Like it wasn’t bad enough that it was a Monday. OR that I couldn’t sleep at all last night because of that dang BBQ I decided to eat at 8:30 last night. OR the fact that I overslept by nearly an hour. OR that I really have many clean clothes options to choose from. OR that the coffee at work tastes like dirt and I didn’t have time to make my own. OR that stopping to get coffee wasn't even an option because of how late I really was.
But to make matters worse, once I finally got to work…uncaffeinated, tired, and cold. My day continued to bring disappointment.
10 minutes after arriving, I was finally able to get my stupid computer to cooperate. After logging in, frustrated and rushed, I clicked through emails that were waiting from me. One from the boss, one from a co-worker, one corporate announcement, one from one of our accreditation agencies. Wait a minute. There was no reason we should be hearing from them right now. WHAT?! THEY WANT TO COME AND DO AN AUDIT?! Well, actually, an “onsite review.” But it means the same thing. I sat staring at the screen, then I threw up a little in my mouth. Need. Coffee. Now. I walked to my boss’ office. Nowhere to be found. Um…I needed someone. Anyone. I wanted to burst into tears. It took every muscle in my body to hold the tears back. For the next 10 hours, it seemed like everything that could possibly go wrong did.
How many shoes are there left to drop? I mean, I only have two feet.
I started a journey over the past week. One I wasn't really excited about starting, but I knew it was something I needed to do. I'm not quite sure where I'll end up...or how long it will take me to get there.
It had been four months since I'd been to the gym. That's a long dang time. And I was able to pull myself out of bed on Saturday morning to start my journey. But surprisingly, it wasn't painful. I met a friend, hopped on an elliptical and went to town. Of course, I'm sure it helped that Rookie of the Year was on tv and it's one I could probably quote most of the movie from watching it every day as a kid. But I felt good afterwards. I felt like it was 11 am on a Saturday and I'd already accomplished more than was on my to do list.
Sunday afternoon, I found myself back at the gym on the same elliptical watching The Goonies with my friend on the machine next to me. And Monday, I was back. At this point, I felt like a regular!
By Tuesday after work, I was actually looking forward to getting to the Y. Now, I'll admit that I was pretty excited when I walked into the cardio theater to find one of the best movies of all time playing...TOP GUN! Now if I hadn't had plans, I might have walked 21 miles by the end of the movie, but I settled for the 30 mins I did get to enjoy.

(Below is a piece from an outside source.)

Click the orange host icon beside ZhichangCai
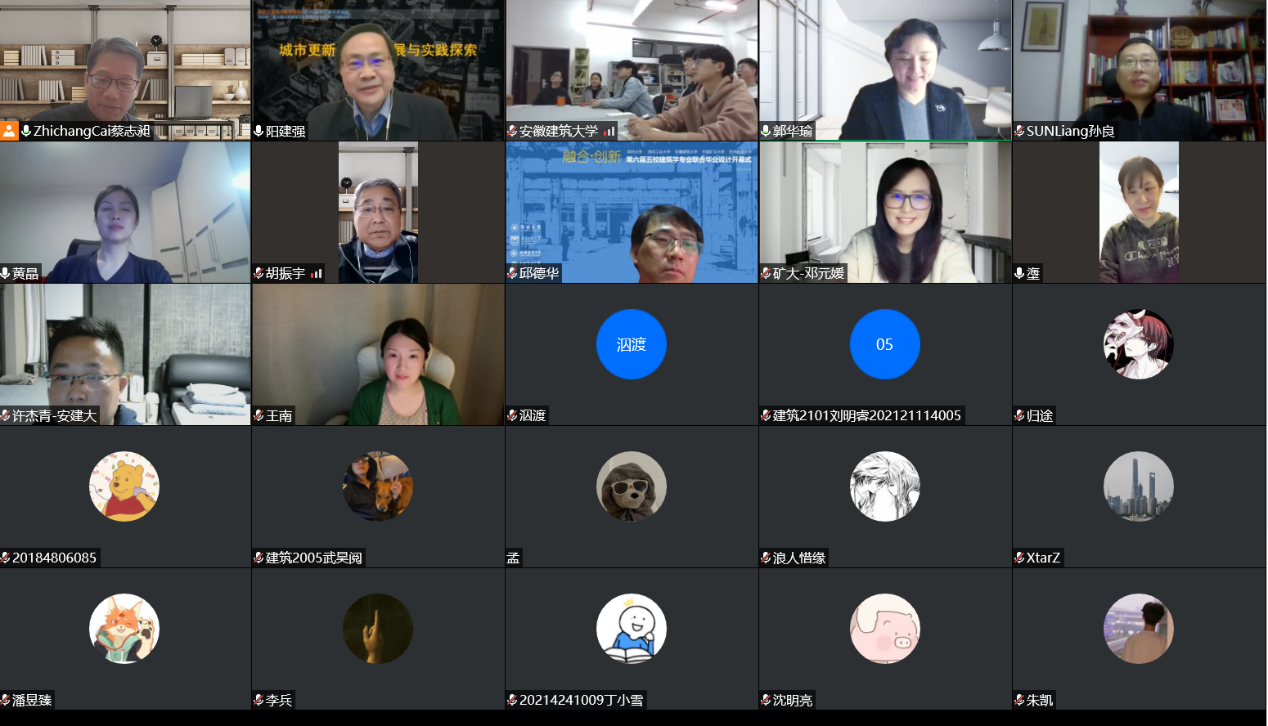The image size is (1268, 726). [x=9, y=131]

There's a lot of people encouraging me to try the couch to 5k program. I've never been much of a runner at all. But I'm contemplating giving it a try. I'm hoping to continue a few more workouts, then maybe I'll be ready to jump into it. I've even heard there's a podcast that you can download so you know when to run or walk...so I'm thinking maybe I'll check it out. We'll see what happens!
Any runners who can offer advice? What would go on your workout playlist?

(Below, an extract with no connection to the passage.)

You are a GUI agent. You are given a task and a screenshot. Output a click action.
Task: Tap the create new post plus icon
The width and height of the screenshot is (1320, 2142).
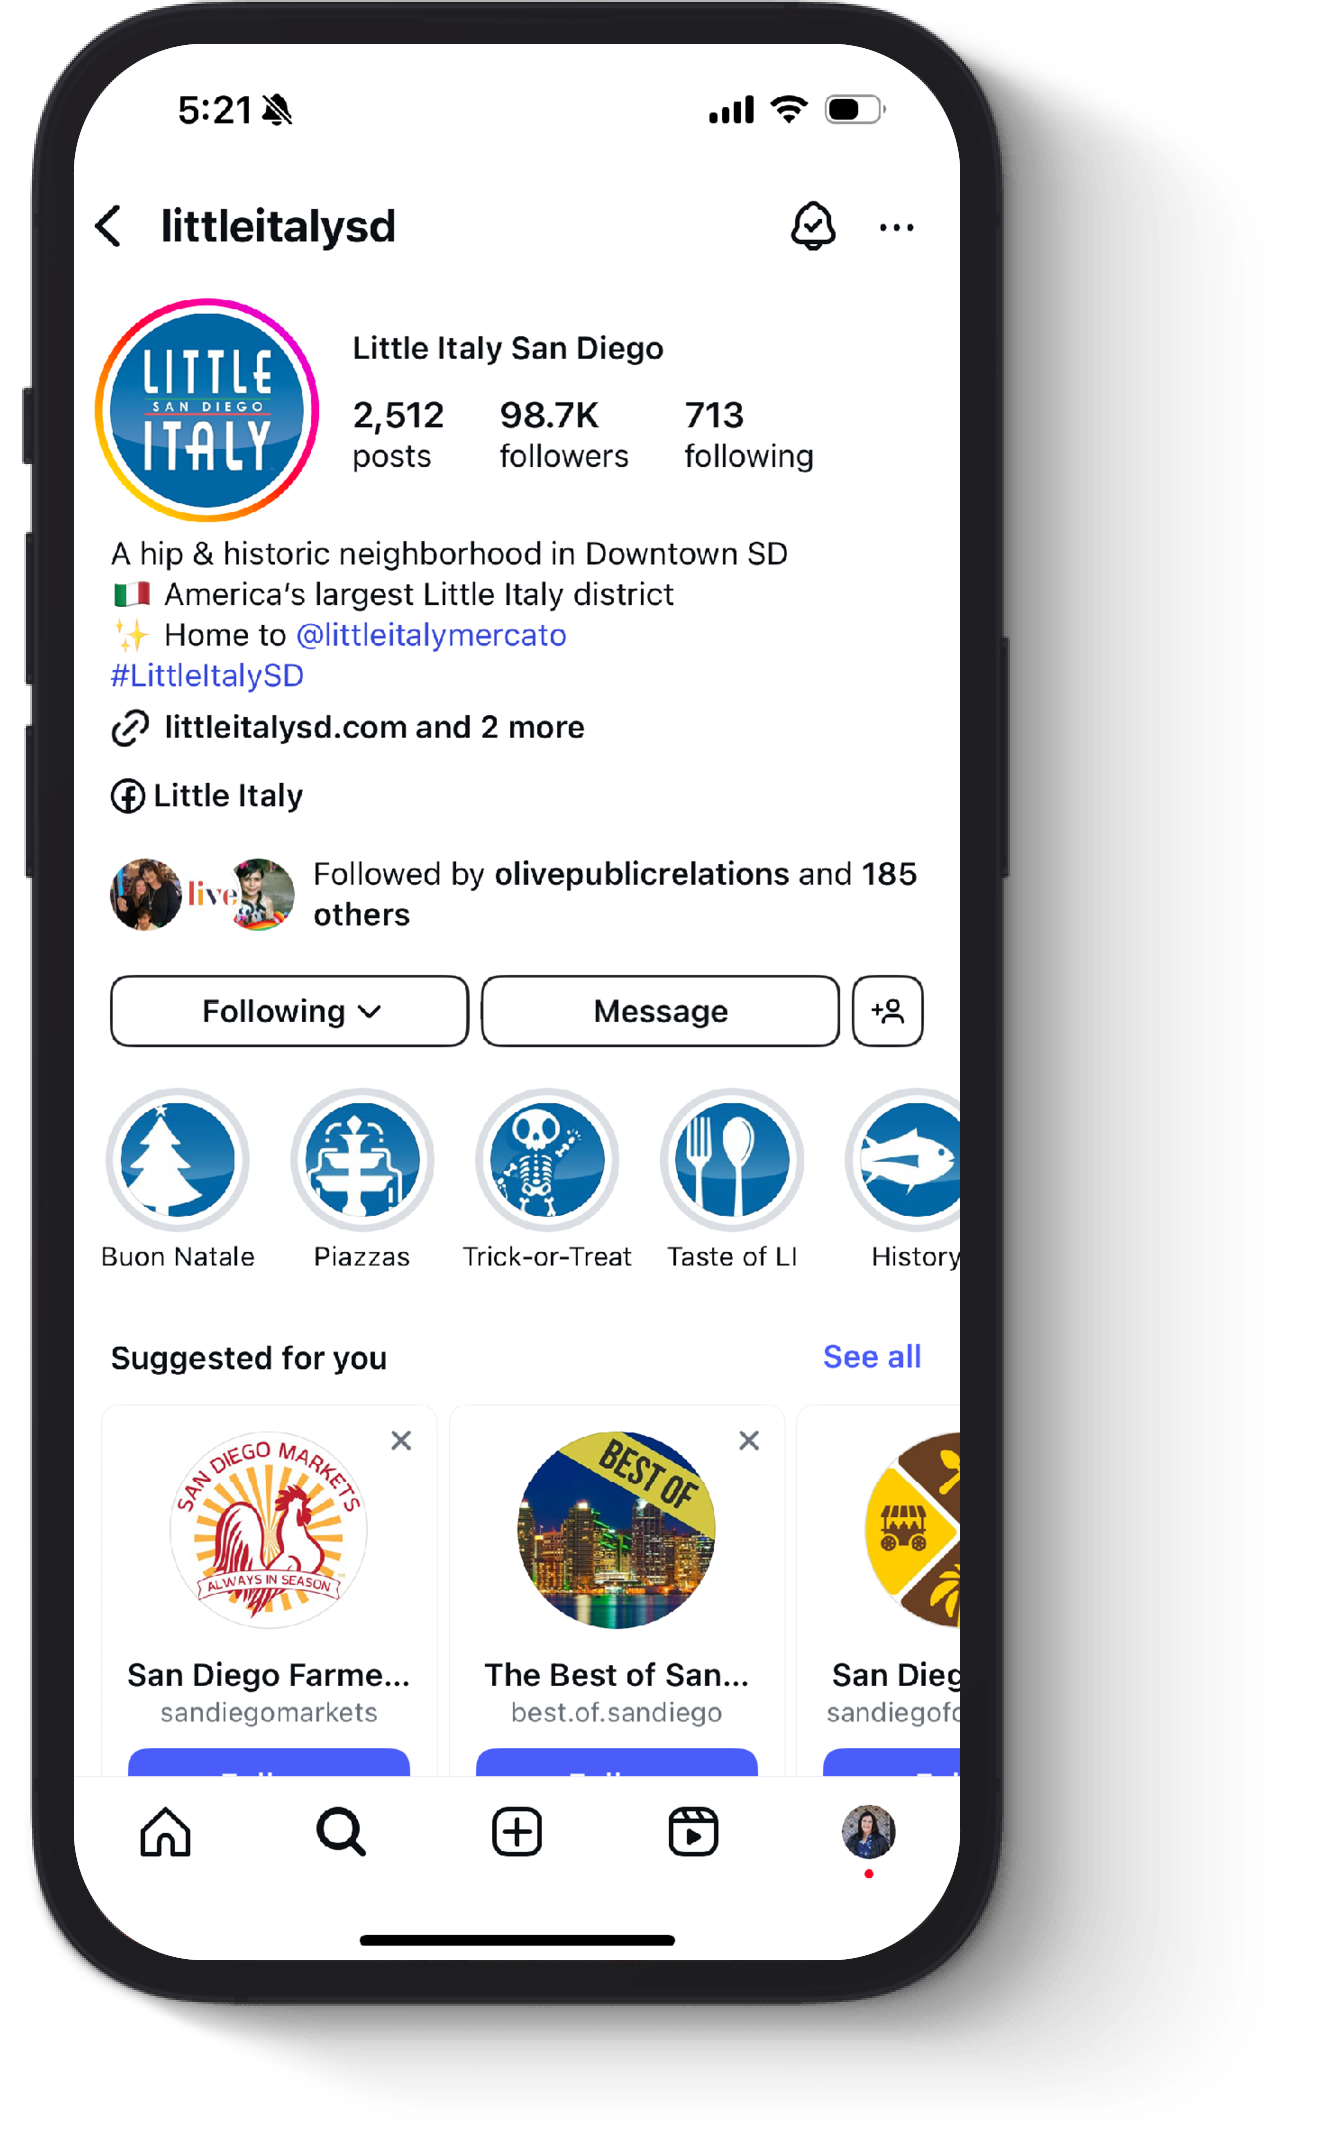(x=517, y=1832)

Monday night I had the opportunity to participate in a homeless outreach event. A friend from work was leading it that particular night and invited me. Some of his friends started it by just wanting to provide meals to some of the homeless community in downtown Nashville. Because of its success, it has sense become a weekly event. They get together on Monday nights to pull their money together to make meals and take them downtown.

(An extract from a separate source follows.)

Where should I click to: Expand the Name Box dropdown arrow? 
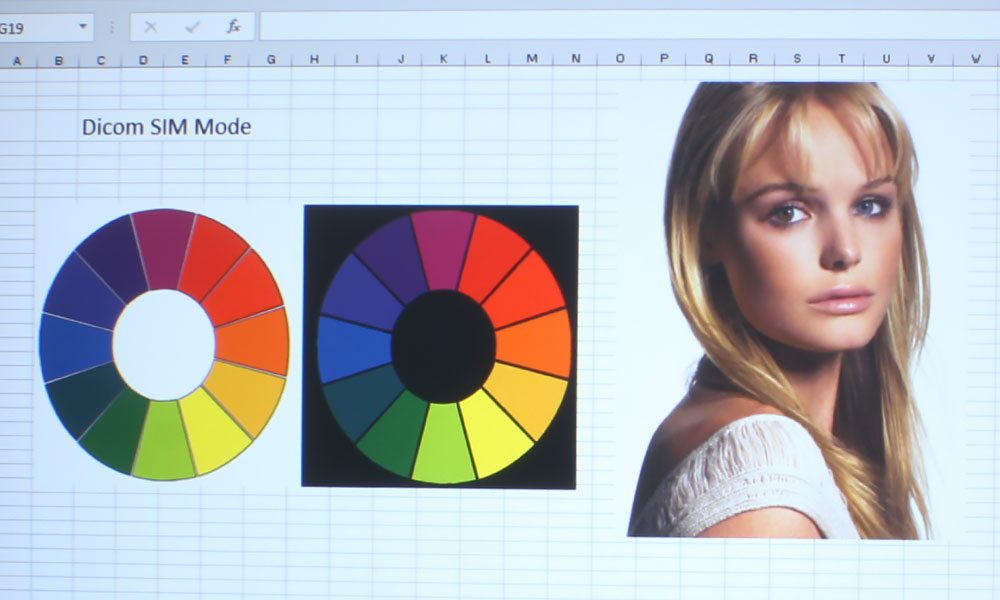tap(81, 27)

It was kind of cold on Sunday night and I found myself kind of dreading it. Then it hit me like a ton of bricks…I realized that I was complaining about it being cold outside, but they’re the ones living outside, trying to find warmth. I have the ability to put on extra layers of clothing, and wrap up in my scarf and gloves. I felt like a complete jerk! So, I changed my attitude and by Monday afternoon, I was actually looking forward to going to hang out with the homeless.
I left work a little early and met my friend at the store. We picked up 40 hot dogs, buns, chips, and water. Then we headed over to one of his friend’s house to cook and pack everything up into little brown bag dinners. Each bag had a hot dog wrapped in aluminum foil to keep it warm, a bag of chips, a bottle of water or soda, a banana or an orange, and some type of dessert. We also made a large cooler of tea, and a large container of clothes to pass out.
Then we headed downtown to set up shop. It was my first time participating, but most of the others are regulars. As soon as we walked up, the homeless men and women started flocking. The coolest thing was witnessing the relationships that had already been established. Some of the homeless men were asking where some of the regulars where. Some of the regulars were asking about things that would have happened in their lives over the past week. It was neat to see that just by passing out a meal, true community was actually happening. I had several incredibly interesting conversations. To listen to these men tell me stories about old jobs, their sons and daughters, broken relationships, old jobs, growing up in East Nashville. I realized that they just wanted someone to talk to…someone to invest in them. Probably even more than that hot meal.
I haven’t stopped thinking or praying for the people I encountered Monday night. I’m hoping to be able to go back when I’m able. I heard someone say recently that when we volunteer, most of the time we are benefited just as much, if not more. I truly agree that my heart definitely needed a reminder this week.